Virgil - Aeneid II.40-56: Laocoon's Warning
Passage Analysis
What Happens
Laocoon, a Trojan priest, rushes down from Troy's citadel with a crowd following him. He desperately warns his fellow citizens against accepting the wooden horse, calling them mad for believing the Greeks have departed. He presents three possibilities: Greeks are hidden inside, it's a siege engine to overtop their walls, or it conceals some other trick. He delivers the famous warning "I fear the Greeks even bearing gifts" before dramatically hurling his spear into the horse's side. The weapon strikes true, causing the hollow interior to groan and echo—clear proof it's hollow and occupied. Virgil adds the tragic counterfactual: if fate and the Trojans' minds hadn't been against them, Laocoon would have persuaded them to investigate with weapons, and Troy would still stand.
Key Themes & Ideas
- Voice of Reason Ignored: The one person who sees clearly is dismissed as hysterical.

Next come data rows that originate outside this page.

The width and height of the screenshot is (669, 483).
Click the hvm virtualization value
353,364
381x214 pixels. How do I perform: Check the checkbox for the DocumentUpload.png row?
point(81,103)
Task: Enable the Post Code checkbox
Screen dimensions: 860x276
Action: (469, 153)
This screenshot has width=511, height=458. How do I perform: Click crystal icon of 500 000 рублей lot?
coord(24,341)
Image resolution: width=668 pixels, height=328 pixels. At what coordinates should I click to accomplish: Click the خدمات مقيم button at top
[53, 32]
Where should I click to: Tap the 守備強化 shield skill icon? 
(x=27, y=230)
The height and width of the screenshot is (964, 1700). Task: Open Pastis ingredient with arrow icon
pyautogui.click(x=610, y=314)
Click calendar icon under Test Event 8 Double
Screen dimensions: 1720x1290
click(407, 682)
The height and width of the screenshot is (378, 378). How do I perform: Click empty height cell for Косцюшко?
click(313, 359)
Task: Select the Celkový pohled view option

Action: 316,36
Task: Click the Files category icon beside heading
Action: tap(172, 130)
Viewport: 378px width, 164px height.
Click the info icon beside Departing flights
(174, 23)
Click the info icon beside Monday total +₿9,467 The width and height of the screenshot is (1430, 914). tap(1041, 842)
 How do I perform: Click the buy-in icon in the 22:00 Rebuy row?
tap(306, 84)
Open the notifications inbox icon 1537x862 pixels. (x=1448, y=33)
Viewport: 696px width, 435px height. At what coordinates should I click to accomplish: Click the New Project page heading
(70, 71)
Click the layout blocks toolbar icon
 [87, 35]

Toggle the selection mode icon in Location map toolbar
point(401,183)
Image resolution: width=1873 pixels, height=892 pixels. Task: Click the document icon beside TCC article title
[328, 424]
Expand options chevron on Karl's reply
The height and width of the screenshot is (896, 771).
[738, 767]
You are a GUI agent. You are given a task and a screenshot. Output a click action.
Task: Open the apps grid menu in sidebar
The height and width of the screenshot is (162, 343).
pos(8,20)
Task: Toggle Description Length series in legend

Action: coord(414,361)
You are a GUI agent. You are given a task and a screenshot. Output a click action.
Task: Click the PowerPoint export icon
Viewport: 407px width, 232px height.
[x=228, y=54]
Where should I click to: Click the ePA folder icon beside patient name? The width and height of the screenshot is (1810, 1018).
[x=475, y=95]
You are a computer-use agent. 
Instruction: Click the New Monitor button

- Fatal Credulity: Troy falls not through military defeat but through believing enemy lies.
- Divine Determinism: "Fata deum" - the gods have already decided Troy must fall.
- Proof Disregarded: Physical evidence (the hollow sound) is ignored.
- Collective Madness: "Insania" - an entire city choosing delusion over survival.
- Tragic Hindsight: The counterfactual ending emphasises what could have been.
Virgilian Technique
- Dramatic Entrance: "Primus...ardens...decurrit" - urgency in every word.
- Rhetorical Questions: Five questions building to inevitable conclusion.
- Triple "Aut": Three possibilities, each more sinister than the last.
- Famous Maxim: "Timeo Danaos et dona ferentes" - proverbial wisdom.
- Sound Effects: "Insonuere...gemitum" - the horse literally groans with Greeks.
- Apostrophe: Direct address to Priam's citadel in counterfactual.
Historical & Literary Context
Laocoon was a priest of Apollo (or Neptune in some versions), making his warnings carry religious authority. The wooden horse was supposedly an offering to Minerva for safe return—rejecting it risked divine anger. "Greeks bearing gifts" became proverbial in Latin and later European languages. The spear-throw proving the horse hollow appears in multiple ancient sources. Virgil's counterfactual ("Troy would now stand") emphasises Roman fascination with historical turning points. The "mens laeva" (perverse mind) suggests both divine influence and human folly—a double causation typical of epic. This scene establishes the tragedy's central irony: Troy has the information needed to survive but chooses destruction.
Questions to Consider
- Why does Virgil have Laocoon arrive "burning" and running—what does this urgency convey?
- How do the rhetorical questions build Laocoon's argument?
- What's the significance of the horse "groaning" when struck?
- How does the counterfactual ending affect our reading of the scene?
- Why might the Trojans ignore such clear evidence and reasoning?
- What does "mens laeva" suggest about responsibility for Troy's fall?